Quand bien même je mourais d'envie d'entrer sur le site pour photographier les serpents à plumes dont j'avais tant besoin pour mon corpus photographique, impossible de refuser l'invitation. Tout d'abord par politess. Ensuite parce qu'il faisait partie des auteurs que j'avais lu d'arracher pour soutenir mon DEA deux ans plus tôt, ensuite parce que j'avais franchement les crocs.
La conversation se noue naturellement, tranquillement au sujet de mes travaux de doctorat sous la direction de Michel Graulich. Il me demande mon itinéraire dans les semaines à venir. Je l'interroge sur les parties de Chichen Viejo qui étaient encore fouillées à l'époque et pour lesquelles j'avais une certaine curiosité.
Le repas s'éternise, comme souvent au Mexique. La zone ferme dans deux heures avant de laisser place à l'horrible spectacle son et lumière auxquels peu de visiteurs assistent, quand bien même l'accès soit inclus dans le prix du billet.
Il me guide vers la céramothèque du site où travaille Eduardo Pérez de Heredia Puente.
- Au fait, tu vas dormir où ce soir, me demande-t-il ?
- Je retourne à Valladolid, répondis-je, l'air un peu défait.
- Pas la peine. Pourquoi ne restes-tu pas au campement dormir ? Tu pourras te reposer et te lever tôt le matin pour prendre de bonnes photos et prendre tes mesures.
Un rêve de gamin est en train de se réaliser: passer deux nuits au milieu de la forêt, au milieu du site que j'avais étudié durant les quatre dernières années. Ce rêve, c'est grâce à sa bienveillance et sa générosité que j'ai pu l'accomplir. Ce fut la seule et unique que fois je pus converser avec lui.
Sa santé était alors déjà défaillante. L'archéologie est une science exigeante physiquement et mentalement, surtout quand on travaille dans des conditions. Il n'empêche : ses réflexions sur Chichen Itza continuaient de nourrir le débat. Nombreux furent ce qui se réjouirent lorsque l'UNESCO lui remit il y a quatre ans sa Médaille de la Diversité culturelle. Il a décidé de suivre un autre chemin où nous espérons pouvoir un jour de nouveau le croiser.
Merci, Peter Schmidt.
Cette identification avec Chichen Itza est dû aux avancées notables qu'il a pu provoquer. En 1980, il détermine le polygone qui mitigera les affres subis par le patrimoine, la faune et la flore du site. Ce tracé sera repris ensuite dans le décret présidentiel qui fait de Chichen Itza une zone de monuments archéologiques. En 1993, il prend la direction du projet archéologique qui étudiera l'architecture, la sculpture, l'iconographie, l'agriculture, la chronologie ou encore les ouvrages hydrauliques qui constitue le site.
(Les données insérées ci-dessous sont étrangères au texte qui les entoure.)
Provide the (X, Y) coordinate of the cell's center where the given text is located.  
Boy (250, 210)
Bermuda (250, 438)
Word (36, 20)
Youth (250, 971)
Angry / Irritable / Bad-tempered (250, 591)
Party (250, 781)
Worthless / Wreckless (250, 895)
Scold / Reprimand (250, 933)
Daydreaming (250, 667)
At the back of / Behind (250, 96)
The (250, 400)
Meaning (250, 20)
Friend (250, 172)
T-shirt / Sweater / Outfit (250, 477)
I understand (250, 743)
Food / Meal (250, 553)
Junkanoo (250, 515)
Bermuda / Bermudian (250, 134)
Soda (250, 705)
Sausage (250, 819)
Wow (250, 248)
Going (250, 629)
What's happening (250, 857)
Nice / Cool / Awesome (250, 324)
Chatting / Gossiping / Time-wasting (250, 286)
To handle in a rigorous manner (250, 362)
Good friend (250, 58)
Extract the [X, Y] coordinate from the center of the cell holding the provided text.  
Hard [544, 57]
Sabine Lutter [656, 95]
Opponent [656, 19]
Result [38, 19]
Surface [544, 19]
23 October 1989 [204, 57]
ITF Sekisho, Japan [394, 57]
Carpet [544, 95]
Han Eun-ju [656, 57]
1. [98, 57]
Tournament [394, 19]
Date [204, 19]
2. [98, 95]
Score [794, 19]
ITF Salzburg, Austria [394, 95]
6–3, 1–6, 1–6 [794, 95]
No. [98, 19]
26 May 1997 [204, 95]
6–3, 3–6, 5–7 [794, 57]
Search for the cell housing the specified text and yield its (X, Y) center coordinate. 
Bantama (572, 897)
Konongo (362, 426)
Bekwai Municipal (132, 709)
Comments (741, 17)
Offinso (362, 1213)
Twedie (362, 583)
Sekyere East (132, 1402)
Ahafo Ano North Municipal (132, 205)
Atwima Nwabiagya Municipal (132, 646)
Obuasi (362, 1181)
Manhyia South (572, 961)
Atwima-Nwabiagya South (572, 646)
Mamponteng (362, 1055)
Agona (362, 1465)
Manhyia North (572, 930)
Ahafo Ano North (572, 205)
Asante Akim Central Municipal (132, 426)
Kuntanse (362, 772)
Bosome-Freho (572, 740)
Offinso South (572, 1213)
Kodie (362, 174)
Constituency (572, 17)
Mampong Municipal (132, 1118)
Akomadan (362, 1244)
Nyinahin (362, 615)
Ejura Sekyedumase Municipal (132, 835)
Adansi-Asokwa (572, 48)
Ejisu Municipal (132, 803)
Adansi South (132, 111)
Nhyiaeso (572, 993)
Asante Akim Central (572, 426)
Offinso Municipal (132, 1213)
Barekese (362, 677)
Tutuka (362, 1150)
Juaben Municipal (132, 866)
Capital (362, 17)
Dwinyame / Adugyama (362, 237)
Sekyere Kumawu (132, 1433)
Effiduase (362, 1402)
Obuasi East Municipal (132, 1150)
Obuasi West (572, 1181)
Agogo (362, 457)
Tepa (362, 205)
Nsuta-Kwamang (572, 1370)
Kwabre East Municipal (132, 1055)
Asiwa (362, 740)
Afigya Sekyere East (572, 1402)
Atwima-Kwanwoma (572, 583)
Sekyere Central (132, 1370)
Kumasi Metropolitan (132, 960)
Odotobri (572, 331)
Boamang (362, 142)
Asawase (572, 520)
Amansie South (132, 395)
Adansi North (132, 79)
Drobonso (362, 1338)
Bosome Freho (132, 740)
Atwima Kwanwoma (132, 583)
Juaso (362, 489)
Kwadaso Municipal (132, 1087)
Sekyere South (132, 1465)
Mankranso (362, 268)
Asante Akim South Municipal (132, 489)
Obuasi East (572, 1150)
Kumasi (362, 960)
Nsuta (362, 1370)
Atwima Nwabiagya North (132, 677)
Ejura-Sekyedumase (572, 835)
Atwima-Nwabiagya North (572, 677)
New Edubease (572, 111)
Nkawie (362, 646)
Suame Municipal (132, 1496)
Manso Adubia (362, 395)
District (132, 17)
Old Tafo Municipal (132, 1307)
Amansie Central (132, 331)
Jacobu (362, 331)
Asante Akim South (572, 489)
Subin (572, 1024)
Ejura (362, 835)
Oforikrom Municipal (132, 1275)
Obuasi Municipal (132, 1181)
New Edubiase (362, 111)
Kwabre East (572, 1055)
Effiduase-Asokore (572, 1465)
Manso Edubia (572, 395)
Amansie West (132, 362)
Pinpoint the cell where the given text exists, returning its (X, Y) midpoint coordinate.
Il suffit de lire la presse nationale au Mexique pour se rendre compte du séisme que son départ à provoqué. L'hommage poignant de Giovana Jaspersen, actuelle jeune directrice du Museo Regional Palacio Cantón, envers son prédecesseur à ce même poste entre 1983 et 1993, donne toute la mesure de l'héritage scientifique et culturel laissé par ce natif d'Hambourg mais aussi d'un vide qui sera difficile à combler.
Apprécié tout particulièrement de ses collègues de l'INAH Yucatán, son aura a rayonné bien au-delà. Lorsque je me suis présenté en octobre 2004 aux portes de la Zone Archéologique de Chichen Itza, Pancho m'emmena alors au campement des archéologues. Là, assis tranquillement dans la cuisine avec différents membres du projet et employé(e)s du site, mettant la main à la pâte, il m'accueillit simplement et chaleureusement.
"Tu as déjà mangé ?"
- Non, répliquai-je. Je descends juste du bus qui vient de Valladolid où j'ai pris le petit déjeuner avant de partir.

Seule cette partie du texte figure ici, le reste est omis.